§ **Given request**: Rewrite all of the records below, substituting "Screen size" for every instance of "Image resolution" and leaving everything else unchanged.

— start —

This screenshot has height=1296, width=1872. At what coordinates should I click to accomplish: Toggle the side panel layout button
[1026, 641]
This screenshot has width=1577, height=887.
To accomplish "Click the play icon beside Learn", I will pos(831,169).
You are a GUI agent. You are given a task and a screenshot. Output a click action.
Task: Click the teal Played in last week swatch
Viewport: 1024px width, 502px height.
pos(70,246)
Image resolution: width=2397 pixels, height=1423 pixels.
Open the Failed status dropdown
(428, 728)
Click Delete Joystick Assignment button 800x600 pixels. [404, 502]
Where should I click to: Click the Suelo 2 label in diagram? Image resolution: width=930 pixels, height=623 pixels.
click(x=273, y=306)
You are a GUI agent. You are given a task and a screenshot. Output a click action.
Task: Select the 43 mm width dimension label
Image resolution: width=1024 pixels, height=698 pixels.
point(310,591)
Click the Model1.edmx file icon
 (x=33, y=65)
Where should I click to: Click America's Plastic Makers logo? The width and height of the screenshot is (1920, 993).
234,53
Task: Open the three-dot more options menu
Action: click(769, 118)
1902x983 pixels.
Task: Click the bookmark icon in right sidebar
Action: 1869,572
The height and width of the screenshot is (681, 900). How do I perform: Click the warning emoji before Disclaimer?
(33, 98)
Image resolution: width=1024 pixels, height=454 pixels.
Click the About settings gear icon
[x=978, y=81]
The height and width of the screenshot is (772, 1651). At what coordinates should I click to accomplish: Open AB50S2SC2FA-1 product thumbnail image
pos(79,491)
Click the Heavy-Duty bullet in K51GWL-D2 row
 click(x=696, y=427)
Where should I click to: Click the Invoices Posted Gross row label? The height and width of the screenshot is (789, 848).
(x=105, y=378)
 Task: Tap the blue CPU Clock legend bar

— end —

§ **Final result**:
This screenshot has height=1296, width=1872. At what coordinates should I click to accomplish: Toggle the side panel layout button
[1026, 641]
This screenshot has width=1577, height=887.
To accomplish "Click the play icon beside Learn", I will pos(831,169).
You are a GUI agent. You are given a task and a screenshot. Output a click action.
Task: Click the teal Played in last week swatch
Viewport: 1024px width, 502px height.
pos(70,246)
Screen size: width=2397 pixels, height=1423 pixels.
Open the Failed status dropdown
(428, 728)
Click Delete Joystick Assignment button 800x600 pixels. [404, 502]
Where should I click to: Click the Suelo 2 label in diagram? Screen size: width=930 pixels, height=623 pixels.
click(x=273, y=306)
You are a GUI agent. You are given a task and a screenshot. Output a click action.
Task: Select the 43 mm width dimension label
Screen size: width=1024 pixels, height=698 pixels.
point(310,591)
Click the Model1.edmx file icon
 (x=33, y=65)
Where should I click to: Click America's Plastic Makers logo? The width and height of the screenshot is (1920, 993).
234,53
Task: Open the three-dot more options menu
Action: click(769, 118)
1902x983 pixels.
Task: Click the bookmark icon in right sidebar
Action: 1869,572
The height and width of the screenshot is (681, 900). How do I perform: Click the warning emoji before Disclaimer?
(33, 98)
Screen size: width=1024 pixels, height=454 pixels.
Click the About settings gear icon
[x=978, y=81]
The height and width of the screenshot is (772, 1651). At what coordinates should I click to accomplish: Open AB50S2SC2FA-1 product thumbnail image
pos(79,491)
Click the Heavy-Duty bullet in K51GWL-D2 row
 click(x=696, y=427)
Where should I click to: Click the Invoices Posted Gross row label? The height and width of the screenshot is (789, 848).
(x=105, y=378)
 Task: Tap the blue CPU Clock legend bar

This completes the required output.